- [Lo que se pide]
Continúa el hilo del foro sobre el video grabado con cámara oculta, empezando justo después de lo último que aparece en él.

- [Fragmento dado]
##########

# Creando atención



## ludzila (Sep 6, 2009)

Hola, mi nombre es Lucila, y queria mostrarles un video que realizamos con unao compañeros para la facultad. Estoy cursando el primer año de la carrera de publicidad. 

Este video muestra de manera ludica, si se quiere, el avance de la tecnologia en estos ultimos tiempos, y como las personas avanzan con ella constantemente.

El objetivo del trabajo era captar la atensión de la gente en un lugar publico.

Vale aclarar que fue con la camara oculta, nadie se dio cuenta que estabamos filmando.

http://www.youtube.com/watch?v=v9bMbTpHL2I

Espero que les guste.

Muchas gracias.


----------



## Don Barredora (Sep 6, 2009)

Muy muy muy pero muy bueno!!!!! jajajajaajjajaja 

Es impresionante como se quedan mirando!!!




Los felicito, gran trabajo y linda edicion de video.


----------



## alexus (Sep 6, 2009)

buena calidad de imagen!!

esta bueno!

felicitaciones!


----------



## capitanp (Sep 6, 2009)

muy buenoo, me mato cuando saca el ladrillo y se puso a hablar


----------



## Tomasito (Sep 6, 2009)

Muy bueno, los felicito.

La verdad es muy buen concepto, y la calidad de imágen la verdad me sorprendió. No se ve mucho en filmaciones amateur.




Saludos.


----------



## Tacatomon (Sep 6, 2009)

Felicidades por tan buen video, el concepto es genial y muy divertido. Simplemente impresionante.

Saludos!!!


----------



## Chico3001 (Sep 7, 2009)

##########

- [Líneas guardadas]
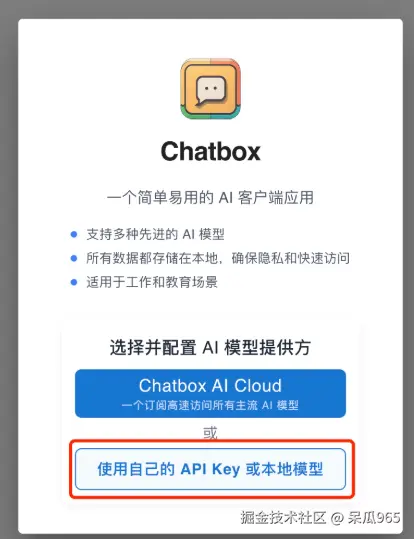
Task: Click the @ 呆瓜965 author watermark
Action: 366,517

##########

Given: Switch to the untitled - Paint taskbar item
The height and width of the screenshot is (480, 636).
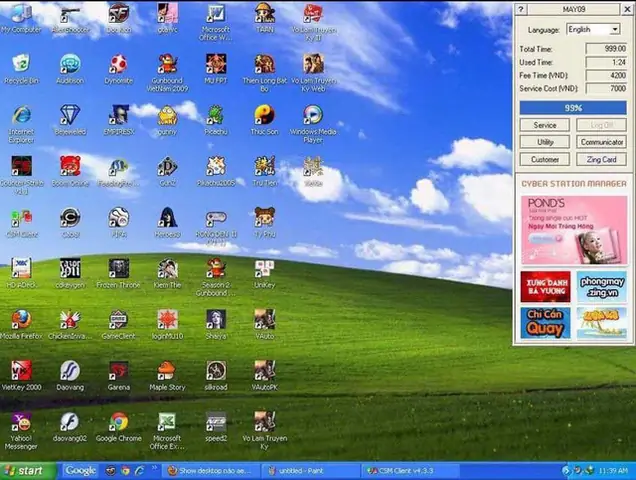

##########

- [Resultado final]
Buenisimo.... buenisimo... se sacaron un 10....  

Solo siento que les falto añadir una descripcion en youtube para los que vean el video y ademas para que la gente lo encuentre mas facilmente...


----------



## Casti (Sep 7, 2009)

Muy bueno! Si lo que querian era llamar la atensión, lo han conseguido!


----------



## Eliana (Sep 16, 2009)

ja ja aja jaj ajja ja ja .... me encanto el vide, sobre todo por la cara que ponen las personas mayores cuando cruzaban por ahí, y cuando saco el celular     lol


----------



## fernandob (Sep 16, 2009)

hola, me ha sorprendido.
la verdad.
por que me extraña que la gente sea asi, que lo miren como a un bicho raro, no me imagine esa reaccion.
cada quien con lo suyo, quizas al pibe le dieron ese trabajo por algun motivo, digo, el usar esa maquina de escribir.

pero si fue muy inteligente la apuesta que hicieron uds. y les salio bien.
como dije me sorprende la actitud de la gente, lo de la maquina de escribir y que sean tan mirones /juzgadores.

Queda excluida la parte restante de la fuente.